A company called Biosin is the story’s villain, and a man named Lewis Dodgson (now played by Campbell Scott) is the lead. You might remember that he is the bad guy looking to buy the embryos in the first movie.
Dodgson has mutated from a sweaty Gordon Gekko on vacation to a Steve Jobs-Esque visionary who’s still mean and driven by greed. Ellie Sattler(Laura Dern) suspects that a locust epidemic is destroying all crops not made from Biosin seeds. She decides to use this as an excuse to team up with Neill (Alan Grant) for the first time in years. Conveniently, Biosin is also where Ian Malcolm (Goldblum) is a contributor. And they’re looking for the clone girl Maisie (Isabella Sermon) from the previous movie. She is in hiding with Owen (Chris Pratt) and Claire (Bryce Dallas Howard), with whom she has lived for the past few years.
After elaborate world tours and unexpected changes, they all converge on Biosin’s headquarters in the Dolomites, a compound fit for a Bond villain surrounded by a dinosaur sanctuary.
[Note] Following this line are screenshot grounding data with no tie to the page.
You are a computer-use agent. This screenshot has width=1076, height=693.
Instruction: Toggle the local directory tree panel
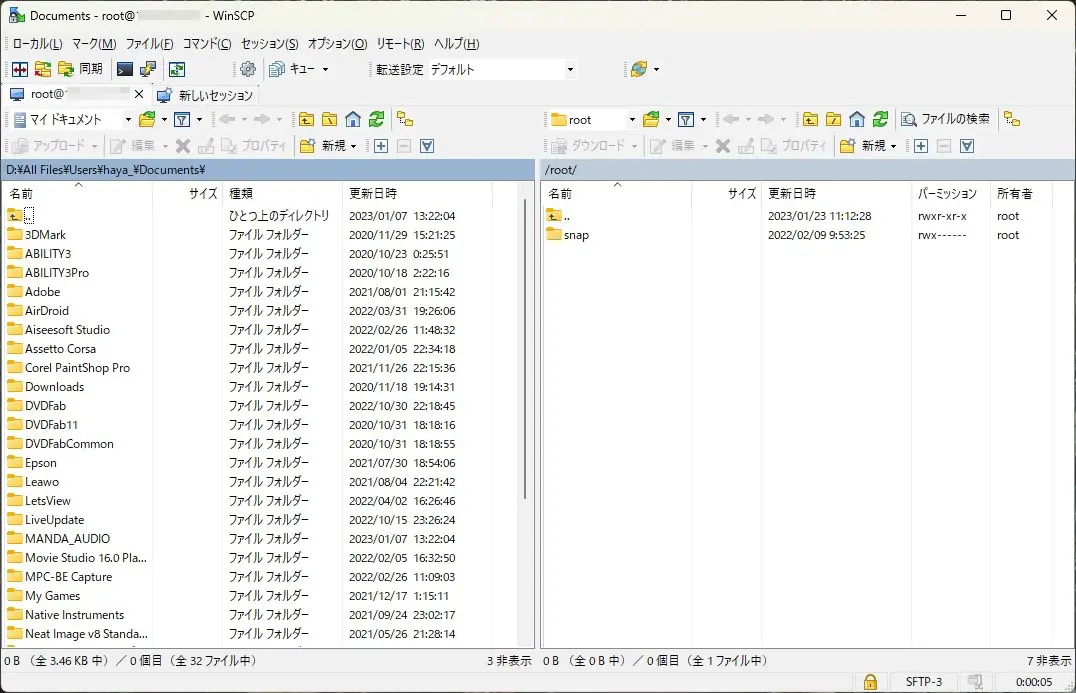coord(405,119)
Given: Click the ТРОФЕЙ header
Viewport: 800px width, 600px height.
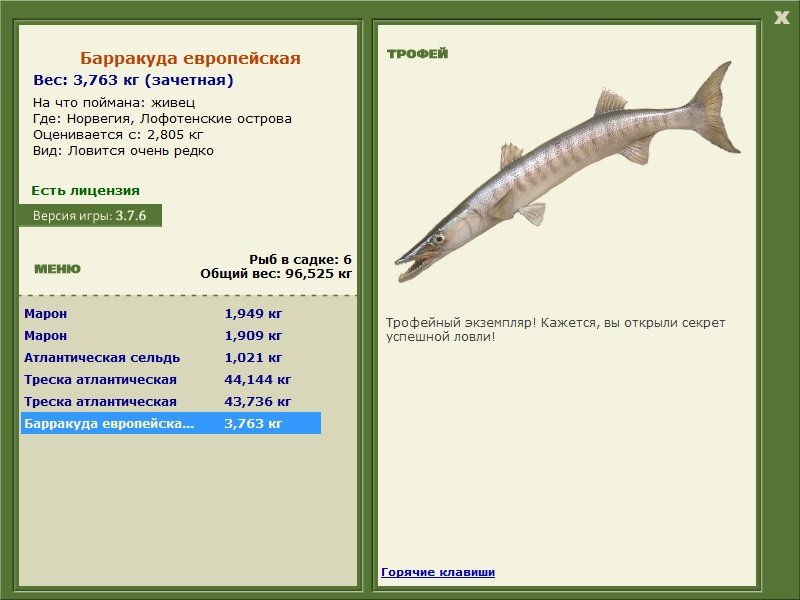Looking at the screenshot, I should point(417,54).
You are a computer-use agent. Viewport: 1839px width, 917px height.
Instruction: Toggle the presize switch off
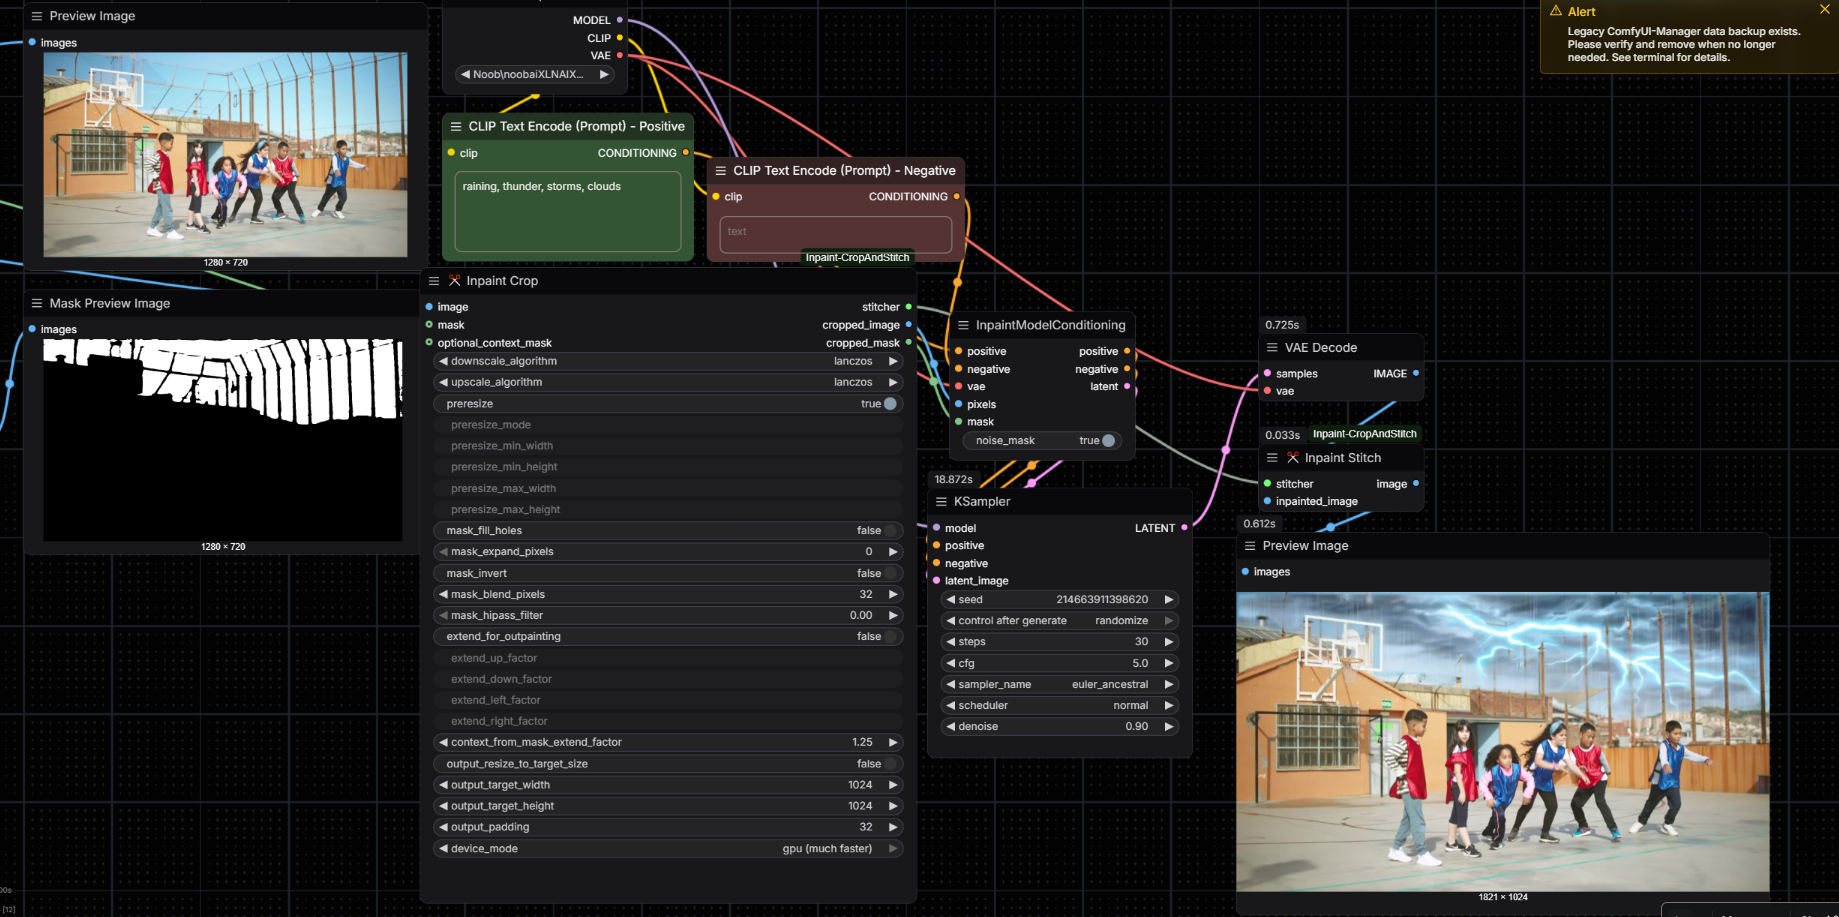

At some point, eight people are running from the dinosaurs. It’s too many people. Strangely, this does not have the effect of raising the film. It’s more like watching a tour group go through an experimental amusement park exhibit. That perhaps has to do with the problem that it might be that it’s no longer fun to watch dinosaurs wreak havoc, no matter how big they get.
‘Jurassic World’ started too big and had nowhere to grow except at the box office. Colin Trevorrow returns to direct and shares writing credits with Emily Carmichael, who adds grit and intelligence to the story, but it’s hard to say where this leads. It’s funny at times and absurd at others. But he doesn’t set a course to redeem this franchise or bring it back to Earth.
But the big cast reunion in ‘Jurassic World’ has the unintended effect of reminding us how little we care about the new cast. It was a last desperate attempt to bring back the ‘Jurassic Park’ originals. It’s not their fault, Pratt and Howard have some good moments, but their characters flattened out somewhere along the way. And there is simply no competition when the originals are charming.